# TEXTO APRESENTADO

---

Com um aumento médio previsto de até 50% em todo o país - e de 70% no Sudeste - o reajuste da conta de luz deve impedir que a inflação encerre o ano dentro da meta perseguida pelo Banco Central (BC), de 4,5% ao ano, com margem de tolerância de dois pontos percentuais para baixo ou para cima. Segundo a última pesquisa Focus, a sondagem semanal feita pelo BC junto a instituições financeiras, a previsão mais recente é que o Índice de Preços ao Consumidor Amplo (IPCA, a inflação oficial) termine o ano em 7,27%, mas muitos economistas já apostam em algo em torno de 7,5% a 8%.

Analistas estimam que somente a conta de luz residencial mais cara deve ser responsável por um impacto de até 1,41 ponto percentual no IPCA. Os preços administrados (controlados pelo governo), que incluem tarifas de energia elétrica, gás e combustível, entre outros, devem pressionar a inflação, com contribuição de 3,25 pontos percentuais.

repasse de indústria e comércio

Em 2014, o reajuste médio das tarifas de energia ficou em 17,06%. O resultado mais que compensou o recuo de 15,66% registrado em 2013. A energia mais barata foi obtida por meio da interferência do governo, que forçou a queda na tarifa com uma antecipação da renovação de concessões de empresas do setor elétrico. Assim, as companhias teriam prazo maior para atuar em troca de preços menores. Desde 2013, porém, o país passou a sofrer os efeitos da falta de chuvas e do consumo em alta.

A economista Adriana Molinari, da Tendências Consultoria, diz que a inflação deste ano ficaria dentro da banda superior da meta - com alta de 6% em vez dos 7,3% estimados - não fosse o impacto da energia elétrica:

- A energia elétrica deverá ser sozinha a principal fonte de pressão para os administrados e para o IPCA como um todo, contribuindo com o equivalente a 18,6% da inflação neste ano.

O economista Fábio Romão, da LCA Consultores, projeta inflação de 7,54%, em que a conta de luz sozinha responderá por 1,24 ponto percentual. Isso significa que se a conta de energia não subisse nada este ano, a inflação terminaria em 6,3%.

Os cálculos de Romão incluem o aumento extraordinário de tarifas, o uso da bandeira vermelha até o fim do ano, além de revisões tarifárias de concessionárias já previstas em 2015.

---

# CONTEÚDO DA LISTAGEM
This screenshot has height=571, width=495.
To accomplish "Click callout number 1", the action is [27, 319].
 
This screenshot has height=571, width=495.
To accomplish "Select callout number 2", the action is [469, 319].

---

# ENUNCIADO DA TAREFA
Indique se cada afirmação concorda com o texto sobre a conta de luz e a inflação, respondendo sim ou não e citando literalmente as palavras do texto que decidem a questão.
1. Em 2014, o reajuste médio das tarifas de energia foi de 17,06%.
2. Adriana Molinari, da LCA Consultores, projeta inflação de 7,54%.
3. O aumento médio previsto da conta de luz no Sudeste é de até 50%.
A listagem não tem nenhum papel nesta atividade.

# RESULTADO DO EXERCÍCIO
1. Sim: "Em 2014, o reajuste médio das tarifas de energia ficou em 17,06%."
2. Não: "O economista Fábio Romão, da LCA Consultores, projeta inflação de 7,54%".
3. Não: "e de 70% no Sudeste".